Video diffusion models can generate realistic and temporally consistent videos. This raises concerns about provenance, ownership, and integrity. Watermarking can help address these issues by embedding metadata directly into the content. To work well, a watermark needs enough capacity for meaningful metadata. It must also stay imperceptible and remain robust to common video manipulations. Existing methods struggle with limited capacity, extra inference cost, or reduced visual quality. We introduce VidStamp, a watermarking framework that embeds frame-level messages through the decoder of a latent video diffusion model. The decoder is fine-tuned in two stages. The first stage uses static image datasets to encourage spatial message separation. The second stage uses synthesized video sequences to restore temporal consistency. This approach enables high-capacity watermarks with minimal perceptual impact. VidStamp also supports dynamic watermarking through a control signal that selects message templates during inference. This adds flexibility and creates a second channel for communication. We evaluate VidStamp on Stable Video Diffusion (I2V), OpenSora, and Wan (T2V). The system embeds 48 bits per frame while preserving visual quality and staying robust to common distortions. Compared with VideoSeal, VideoShield, and RivaGAN, it achieves lower log P-values and stronger detectability. Its frame-wise watermarking design also enables precise temporal tamper localization, with an accuracy of 0.96, which exceeds the VideoShield baseline. Code: https://github.com/SPIN-UMass/VidStamp
Paper Structure (51 sections, 4 equations, 9 figures, 6 tables)

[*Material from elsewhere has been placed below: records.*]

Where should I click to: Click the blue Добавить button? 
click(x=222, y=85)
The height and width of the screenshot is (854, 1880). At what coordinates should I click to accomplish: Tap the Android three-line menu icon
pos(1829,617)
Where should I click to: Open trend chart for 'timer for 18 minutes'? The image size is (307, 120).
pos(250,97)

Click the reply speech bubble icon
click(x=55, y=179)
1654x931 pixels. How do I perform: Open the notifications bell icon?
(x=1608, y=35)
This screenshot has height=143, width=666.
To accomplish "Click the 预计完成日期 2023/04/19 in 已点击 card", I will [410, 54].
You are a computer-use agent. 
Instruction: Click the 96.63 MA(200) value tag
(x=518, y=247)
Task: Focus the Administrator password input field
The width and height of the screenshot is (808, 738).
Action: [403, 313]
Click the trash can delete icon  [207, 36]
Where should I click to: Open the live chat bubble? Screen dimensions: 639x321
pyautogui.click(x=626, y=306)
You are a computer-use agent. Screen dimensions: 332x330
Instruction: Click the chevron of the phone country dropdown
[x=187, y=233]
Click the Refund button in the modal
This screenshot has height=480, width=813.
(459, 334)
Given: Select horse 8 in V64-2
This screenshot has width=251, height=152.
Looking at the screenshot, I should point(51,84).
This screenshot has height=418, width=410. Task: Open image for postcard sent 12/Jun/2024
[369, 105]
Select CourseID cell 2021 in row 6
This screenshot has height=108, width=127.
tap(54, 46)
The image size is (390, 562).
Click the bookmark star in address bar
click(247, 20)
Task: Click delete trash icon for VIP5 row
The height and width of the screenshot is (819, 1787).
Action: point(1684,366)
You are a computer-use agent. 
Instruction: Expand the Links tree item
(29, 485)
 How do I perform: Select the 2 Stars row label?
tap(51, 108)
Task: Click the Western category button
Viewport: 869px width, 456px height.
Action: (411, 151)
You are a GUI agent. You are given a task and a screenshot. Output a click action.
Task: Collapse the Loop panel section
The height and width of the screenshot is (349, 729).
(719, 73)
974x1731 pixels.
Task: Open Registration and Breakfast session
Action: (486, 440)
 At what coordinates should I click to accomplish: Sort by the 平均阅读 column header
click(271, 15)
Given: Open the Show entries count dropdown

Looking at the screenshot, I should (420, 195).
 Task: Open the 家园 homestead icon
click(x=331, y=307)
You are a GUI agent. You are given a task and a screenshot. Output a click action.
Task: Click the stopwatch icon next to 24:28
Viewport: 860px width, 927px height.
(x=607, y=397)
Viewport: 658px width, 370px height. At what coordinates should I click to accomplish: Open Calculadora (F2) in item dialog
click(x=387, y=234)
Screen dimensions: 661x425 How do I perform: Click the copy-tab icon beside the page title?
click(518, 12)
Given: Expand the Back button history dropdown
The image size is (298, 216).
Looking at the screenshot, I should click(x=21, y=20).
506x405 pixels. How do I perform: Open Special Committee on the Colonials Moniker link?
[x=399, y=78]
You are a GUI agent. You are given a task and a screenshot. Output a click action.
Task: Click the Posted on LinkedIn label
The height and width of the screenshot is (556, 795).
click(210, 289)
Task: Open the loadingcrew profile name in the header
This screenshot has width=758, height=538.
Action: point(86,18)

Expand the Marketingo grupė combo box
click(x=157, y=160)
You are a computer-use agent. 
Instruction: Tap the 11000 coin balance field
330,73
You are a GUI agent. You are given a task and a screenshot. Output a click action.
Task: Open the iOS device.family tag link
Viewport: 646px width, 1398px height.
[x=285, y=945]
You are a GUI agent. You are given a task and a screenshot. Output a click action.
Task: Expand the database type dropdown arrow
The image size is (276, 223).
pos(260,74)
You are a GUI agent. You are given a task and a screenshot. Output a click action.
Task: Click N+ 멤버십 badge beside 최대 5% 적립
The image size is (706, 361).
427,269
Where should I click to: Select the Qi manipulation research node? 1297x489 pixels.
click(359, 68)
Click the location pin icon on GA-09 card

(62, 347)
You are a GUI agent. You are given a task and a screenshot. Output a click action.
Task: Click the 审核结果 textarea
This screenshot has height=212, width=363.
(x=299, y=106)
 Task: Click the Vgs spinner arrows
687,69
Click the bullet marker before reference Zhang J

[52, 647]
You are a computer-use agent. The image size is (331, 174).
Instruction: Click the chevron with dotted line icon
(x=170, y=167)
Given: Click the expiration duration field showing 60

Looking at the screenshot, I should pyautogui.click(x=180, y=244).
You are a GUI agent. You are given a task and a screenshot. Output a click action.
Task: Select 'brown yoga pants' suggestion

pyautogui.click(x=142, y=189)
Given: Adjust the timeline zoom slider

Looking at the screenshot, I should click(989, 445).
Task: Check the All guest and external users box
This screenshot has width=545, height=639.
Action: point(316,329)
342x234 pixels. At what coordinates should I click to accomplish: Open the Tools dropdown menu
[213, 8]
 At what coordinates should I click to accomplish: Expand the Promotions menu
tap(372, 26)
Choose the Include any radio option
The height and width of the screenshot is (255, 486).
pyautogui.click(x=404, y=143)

This paper contains 51 sections, 4 equations, 9 figures, 6 tables.

Figures (9)

  • Figure 1: Overview of the threat model. VidStamp embeds metadata during generation inside a trusted model environment, while the adversary interacts only with the output video. Two security goals are considered: establishing model ownership and user traceability, and detecting temporal tampering such as frame swaps, insertions, and drops.
  • Figure 2: VidStamp training pipeline. The decoder is fine-tuned to embed watermark messages into video frames using per-frame message and perceptual losses. A pretrained extractor supervises recovery. The framework supports static watermarking with fixed messages and dynamic watermarking, where a control signal selects message templates during inference.
  • Figure 3: Bit accuracy under 11 video distortions. VidStamp maintains high accuracy across most distortions, and the LDPC variant improves performance.
  • Figure 4: LDPC codes improve word accuracy significantly when there is no explicit distortion applied ("none") and when there are other common distortions .
  • Figure 5: Tamper Localization Accuracy vs. Number of Frame Swaps. Localization accuracy remains high even as the number of swapped frame pairs increases, showing VidStamp’s robustness to temporal reordering.